I still remember my first Thanksgiving at the American School of Classical Studies at Athens (the ASCSA or the School hereafter) in 1989. We had just returned from a ten-day trip through the Corinthia with Mr. Williams [Charles K. Williams, the Director of the Corinth Excavations], which also marked the end of the School’s fall program. We only had a few hours to rest and get ready for the big event: cocktails at 8 followed by dinner at 8.30. I had never seen Loring Hall so crowded and festive. Director William (Willy) Coulson and his wife Mary Lee were the hosts. Eight large tables filled the dining room; more were in the salonaki for families with young children. In later years as the numbers of guests increased, the party would take over the saloni for dinner and dancing afterwards.  

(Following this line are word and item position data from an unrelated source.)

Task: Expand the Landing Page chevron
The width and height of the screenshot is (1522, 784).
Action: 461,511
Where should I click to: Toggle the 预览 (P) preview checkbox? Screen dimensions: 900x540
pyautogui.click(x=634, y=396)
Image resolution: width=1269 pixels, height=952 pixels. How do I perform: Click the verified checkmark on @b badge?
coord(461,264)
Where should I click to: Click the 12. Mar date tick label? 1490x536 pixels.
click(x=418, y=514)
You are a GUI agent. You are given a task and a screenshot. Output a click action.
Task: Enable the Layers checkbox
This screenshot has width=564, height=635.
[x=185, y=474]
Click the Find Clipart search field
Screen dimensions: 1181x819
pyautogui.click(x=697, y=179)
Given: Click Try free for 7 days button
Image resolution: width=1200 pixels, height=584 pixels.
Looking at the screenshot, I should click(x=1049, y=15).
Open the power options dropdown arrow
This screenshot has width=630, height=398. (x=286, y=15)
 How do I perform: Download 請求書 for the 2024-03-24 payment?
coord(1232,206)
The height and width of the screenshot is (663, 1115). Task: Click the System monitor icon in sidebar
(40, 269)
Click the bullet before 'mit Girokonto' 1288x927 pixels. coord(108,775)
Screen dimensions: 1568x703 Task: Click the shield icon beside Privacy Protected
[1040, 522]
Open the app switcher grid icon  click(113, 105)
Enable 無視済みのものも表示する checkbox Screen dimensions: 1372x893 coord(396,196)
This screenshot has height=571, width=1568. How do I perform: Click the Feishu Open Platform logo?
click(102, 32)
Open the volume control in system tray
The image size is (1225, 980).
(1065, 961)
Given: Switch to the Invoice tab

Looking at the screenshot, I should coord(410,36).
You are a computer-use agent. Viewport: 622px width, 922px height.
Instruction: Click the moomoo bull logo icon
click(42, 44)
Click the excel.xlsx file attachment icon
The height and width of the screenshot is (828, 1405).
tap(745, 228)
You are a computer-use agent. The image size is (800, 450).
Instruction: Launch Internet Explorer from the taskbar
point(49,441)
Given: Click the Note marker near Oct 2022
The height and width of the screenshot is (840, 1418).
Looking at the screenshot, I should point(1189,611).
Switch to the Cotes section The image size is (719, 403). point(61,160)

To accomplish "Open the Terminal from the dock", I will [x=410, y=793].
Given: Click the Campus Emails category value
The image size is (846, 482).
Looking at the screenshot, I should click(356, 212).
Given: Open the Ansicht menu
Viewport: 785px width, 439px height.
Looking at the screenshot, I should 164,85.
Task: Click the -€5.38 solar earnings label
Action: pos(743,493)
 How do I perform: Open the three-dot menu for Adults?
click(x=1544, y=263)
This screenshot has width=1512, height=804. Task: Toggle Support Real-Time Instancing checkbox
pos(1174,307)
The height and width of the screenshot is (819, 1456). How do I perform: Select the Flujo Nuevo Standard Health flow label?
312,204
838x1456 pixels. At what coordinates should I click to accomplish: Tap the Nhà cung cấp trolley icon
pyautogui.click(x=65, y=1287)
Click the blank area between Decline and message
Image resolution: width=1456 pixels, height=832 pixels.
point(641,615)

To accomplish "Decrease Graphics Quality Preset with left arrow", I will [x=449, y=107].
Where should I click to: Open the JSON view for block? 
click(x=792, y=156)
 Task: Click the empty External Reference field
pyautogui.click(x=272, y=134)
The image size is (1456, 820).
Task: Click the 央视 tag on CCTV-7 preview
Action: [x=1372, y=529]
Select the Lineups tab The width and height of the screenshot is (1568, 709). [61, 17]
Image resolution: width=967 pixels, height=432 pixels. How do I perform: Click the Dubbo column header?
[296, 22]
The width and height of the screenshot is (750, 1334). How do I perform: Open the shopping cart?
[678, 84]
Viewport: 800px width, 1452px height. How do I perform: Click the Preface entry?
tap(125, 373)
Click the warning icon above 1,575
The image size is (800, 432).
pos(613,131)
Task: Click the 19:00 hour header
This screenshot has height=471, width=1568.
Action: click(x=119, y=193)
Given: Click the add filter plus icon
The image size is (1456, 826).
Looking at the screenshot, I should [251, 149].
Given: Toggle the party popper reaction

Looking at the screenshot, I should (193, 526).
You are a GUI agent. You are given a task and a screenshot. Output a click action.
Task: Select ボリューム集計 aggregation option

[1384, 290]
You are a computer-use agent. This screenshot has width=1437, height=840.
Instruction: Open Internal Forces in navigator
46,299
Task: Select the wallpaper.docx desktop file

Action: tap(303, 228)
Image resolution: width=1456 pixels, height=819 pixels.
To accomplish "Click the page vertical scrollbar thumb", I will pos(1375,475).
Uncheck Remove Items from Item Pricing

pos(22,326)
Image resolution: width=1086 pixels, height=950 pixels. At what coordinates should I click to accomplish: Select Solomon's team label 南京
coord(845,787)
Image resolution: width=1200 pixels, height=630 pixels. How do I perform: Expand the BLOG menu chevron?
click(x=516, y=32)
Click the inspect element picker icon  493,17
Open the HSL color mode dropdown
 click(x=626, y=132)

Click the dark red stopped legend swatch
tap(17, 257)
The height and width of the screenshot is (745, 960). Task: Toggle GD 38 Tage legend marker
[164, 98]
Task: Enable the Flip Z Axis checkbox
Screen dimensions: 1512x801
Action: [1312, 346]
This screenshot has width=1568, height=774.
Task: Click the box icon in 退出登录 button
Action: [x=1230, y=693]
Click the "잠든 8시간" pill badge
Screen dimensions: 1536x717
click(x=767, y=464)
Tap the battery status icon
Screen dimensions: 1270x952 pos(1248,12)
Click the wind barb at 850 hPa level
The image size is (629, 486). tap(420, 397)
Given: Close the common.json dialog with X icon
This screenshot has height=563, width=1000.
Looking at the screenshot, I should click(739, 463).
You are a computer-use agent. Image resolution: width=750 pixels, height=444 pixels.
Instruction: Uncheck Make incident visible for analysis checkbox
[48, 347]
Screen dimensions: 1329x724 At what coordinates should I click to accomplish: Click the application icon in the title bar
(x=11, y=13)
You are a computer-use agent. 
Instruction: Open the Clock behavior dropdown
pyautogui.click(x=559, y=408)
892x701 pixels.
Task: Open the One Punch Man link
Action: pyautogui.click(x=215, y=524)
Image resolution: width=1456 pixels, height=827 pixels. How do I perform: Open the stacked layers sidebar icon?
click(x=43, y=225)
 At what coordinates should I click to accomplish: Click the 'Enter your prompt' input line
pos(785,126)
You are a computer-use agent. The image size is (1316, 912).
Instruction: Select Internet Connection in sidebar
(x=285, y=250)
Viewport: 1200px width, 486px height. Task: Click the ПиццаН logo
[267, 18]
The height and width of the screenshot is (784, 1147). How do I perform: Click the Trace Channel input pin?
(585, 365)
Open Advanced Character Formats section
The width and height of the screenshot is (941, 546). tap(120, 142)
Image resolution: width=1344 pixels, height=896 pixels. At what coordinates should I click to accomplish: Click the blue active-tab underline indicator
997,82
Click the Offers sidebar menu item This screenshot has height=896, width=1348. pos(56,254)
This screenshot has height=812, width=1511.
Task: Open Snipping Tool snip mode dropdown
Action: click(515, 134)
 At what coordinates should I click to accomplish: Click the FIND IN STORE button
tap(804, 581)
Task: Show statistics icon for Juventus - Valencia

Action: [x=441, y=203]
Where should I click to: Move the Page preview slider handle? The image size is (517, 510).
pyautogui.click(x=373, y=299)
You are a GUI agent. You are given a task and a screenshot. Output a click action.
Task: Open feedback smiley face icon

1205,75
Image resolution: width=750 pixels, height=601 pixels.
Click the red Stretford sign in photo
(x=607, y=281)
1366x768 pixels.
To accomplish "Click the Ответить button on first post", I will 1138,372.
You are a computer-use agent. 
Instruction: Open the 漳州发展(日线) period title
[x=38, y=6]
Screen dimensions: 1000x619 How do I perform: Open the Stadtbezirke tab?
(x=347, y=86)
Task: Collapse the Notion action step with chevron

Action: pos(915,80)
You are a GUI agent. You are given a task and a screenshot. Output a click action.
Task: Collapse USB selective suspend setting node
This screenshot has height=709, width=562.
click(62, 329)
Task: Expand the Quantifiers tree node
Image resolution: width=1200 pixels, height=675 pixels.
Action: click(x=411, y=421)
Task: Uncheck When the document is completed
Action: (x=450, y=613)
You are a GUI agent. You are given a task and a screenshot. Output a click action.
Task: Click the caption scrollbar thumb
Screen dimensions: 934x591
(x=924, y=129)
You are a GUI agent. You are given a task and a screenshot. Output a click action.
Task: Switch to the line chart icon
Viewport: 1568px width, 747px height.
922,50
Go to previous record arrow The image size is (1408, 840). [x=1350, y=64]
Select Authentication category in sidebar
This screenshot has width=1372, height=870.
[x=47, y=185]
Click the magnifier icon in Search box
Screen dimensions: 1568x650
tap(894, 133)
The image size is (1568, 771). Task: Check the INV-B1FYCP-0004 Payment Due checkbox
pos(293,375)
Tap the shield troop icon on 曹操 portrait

Thanksgiving 1989. From left to right: Ted Coulson, Willy and Mary Lee Coulson, Kevin Glowacki, and Nancy Klein. ASCSA Archives, Events Photographic Collection

I attended many of the School’s Thanksgivings, and these events were the source of many fond memories. When our son was born in 1999, we skipped the party but took him (then barely 6 months old) earlier in the day to see the roasted turkeys in Sakis’s kitchen. We eventually stopped going because of conflicts with our son’s schedule and our desire to start our own family tradition for the holiday.